En esas condiciones, recordó el instante previo al silencio total, los niños que hablaban en la calle. Su oído tan delgado podía ir y venir en el tiempo y aislar aquellas voces del bullicio que las había ahogado.

Y ahora que las escuchaba, nunca hubiera podido imaginar que le importaran tan poco la diferencia entre las palabras. Dijeran lo que dijeran, todas llamaban a la madre.

En ese estado de quietud absoluta, en la que no entendía cómo le llegaba el aliento, transformado en un hilo micrométrico en potentísima tensión todas las palabras decían lo mismo -mamá-mamá-. Desorientado dejó que su recuerdo incluyera el ruido de tráfico que, un rato antes, había tapado las voces infantiles. Y de todo ese estrepitoso fárrago sonoro surgía el mismo llamado. Hasta los bocinazos prepotentes y mandones, al comprimirse a su mínima expresión, se reducían a esa exclamación:

-mamá-mamá-.

Cuando comprobó que nada decía otra cosa, inadvertidamente se pensó sumado a ese clamor.

Entonces el hilo pasó de horizontal a vertical y creyó sentirse invitado a treparlo.

Ni siquiera se preocupó por indagar acerca de si estaba bien prendido al extremo superior, que no podía vislumbrar en aquel escenario iluminado sólo por su mente.

En ese escenario se volvió tan ínfimamente delgado como su hilo y sin hacer el más leve movimiento con el cuerpo, cosa de no ser advertido por el clon, se visualizó trepando esforzadamente.

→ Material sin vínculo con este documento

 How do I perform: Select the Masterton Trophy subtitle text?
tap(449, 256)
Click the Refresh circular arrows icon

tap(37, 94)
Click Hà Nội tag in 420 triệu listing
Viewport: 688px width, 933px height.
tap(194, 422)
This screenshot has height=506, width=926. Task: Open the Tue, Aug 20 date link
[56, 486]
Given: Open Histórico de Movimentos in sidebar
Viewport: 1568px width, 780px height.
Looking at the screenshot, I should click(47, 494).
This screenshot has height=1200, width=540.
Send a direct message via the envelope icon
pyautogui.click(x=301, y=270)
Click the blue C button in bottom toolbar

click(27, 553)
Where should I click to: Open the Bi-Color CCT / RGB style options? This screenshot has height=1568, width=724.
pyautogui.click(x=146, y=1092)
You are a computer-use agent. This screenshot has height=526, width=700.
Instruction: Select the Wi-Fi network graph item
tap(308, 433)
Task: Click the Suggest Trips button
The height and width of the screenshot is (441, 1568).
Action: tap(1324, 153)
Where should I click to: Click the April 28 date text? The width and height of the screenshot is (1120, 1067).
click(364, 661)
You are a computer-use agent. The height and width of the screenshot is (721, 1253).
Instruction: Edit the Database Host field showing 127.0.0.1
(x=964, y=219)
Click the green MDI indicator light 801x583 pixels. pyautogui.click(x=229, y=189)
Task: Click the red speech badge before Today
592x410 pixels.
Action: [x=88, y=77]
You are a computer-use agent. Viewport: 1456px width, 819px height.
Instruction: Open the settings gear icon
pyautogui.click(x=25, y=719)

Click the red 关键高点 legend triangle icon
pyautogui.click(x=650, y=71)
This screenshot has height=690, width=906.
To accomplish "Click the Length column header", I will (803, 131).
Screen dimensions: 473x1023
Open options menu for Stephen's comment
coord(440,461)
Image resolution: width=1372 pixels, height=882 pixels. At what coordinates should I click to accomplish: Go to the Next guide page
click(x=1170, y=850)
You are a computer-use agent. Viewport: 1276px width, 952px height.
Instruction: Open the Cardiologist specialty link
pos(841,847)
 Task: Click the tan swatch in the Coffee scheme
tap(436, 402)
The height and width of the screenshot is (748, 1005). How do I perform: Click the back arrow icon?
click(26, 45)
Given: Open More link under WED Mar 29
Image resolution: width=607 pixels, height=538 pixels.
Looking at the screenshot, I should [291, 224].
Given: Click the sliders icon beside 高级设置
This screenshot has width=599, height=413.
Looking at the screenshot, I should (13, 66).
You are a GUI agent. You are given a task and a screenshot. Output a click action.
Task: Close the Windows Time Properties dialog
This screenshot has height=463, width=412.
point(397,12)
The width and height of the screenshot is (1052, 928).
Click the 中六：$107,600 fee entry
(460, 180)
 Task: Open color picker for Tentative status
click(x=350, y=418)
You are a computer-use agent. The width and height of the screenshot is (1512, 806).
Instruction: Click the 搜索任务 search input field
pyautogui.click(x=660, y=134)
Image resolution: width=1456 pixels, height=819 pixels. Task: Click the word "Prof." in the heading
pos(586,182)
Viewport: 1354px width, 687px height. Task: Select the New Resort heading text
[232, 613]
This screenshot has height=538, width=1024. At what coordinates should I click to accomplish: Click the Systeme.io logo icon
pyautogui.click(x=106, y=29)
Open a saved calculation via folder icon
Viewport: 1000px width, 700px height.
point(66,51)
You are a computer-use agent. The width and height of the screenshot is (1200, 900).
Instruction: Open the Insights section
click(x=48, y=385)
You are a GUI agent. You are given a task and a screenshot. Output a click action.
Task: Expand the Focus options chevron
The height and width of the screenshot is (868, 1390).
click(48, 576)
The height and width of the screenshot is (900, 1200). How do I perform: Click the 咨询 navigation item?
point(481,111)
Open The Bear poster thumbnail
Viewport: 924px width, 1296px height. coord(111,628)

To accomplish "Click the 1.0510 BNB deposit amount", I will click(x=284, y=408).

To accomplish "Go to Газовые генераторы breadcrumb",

A medida que ascendía el ascenso se le hacía más fácil, al tiempo que iba cobrando más noción de su cuerpo. Podía captar todo con una lucidez que en vez de concentrarse en el cerebro se le desparramaba a cada uno de los poros. El mundo circundante se llenó de humedad. Hasta que llegó al mismo altillo que se encontraba ocupando, pero en vez del jergón gastado percibía como lecho un mullido receptáculo palpitante.

Le asustó pensar que el palpitar fuese advertido por el clon y decidiese ahí mismo sustituirlo por su silencio. Entonces, sigilosamente recogió el cordón que aún pendía de donde había venido, para que no pudiese subir y encontrarlo.

Con esa seguridad, quedó acostado en posición fetal y se dejó ganar por un inefable y hondísimo sueño.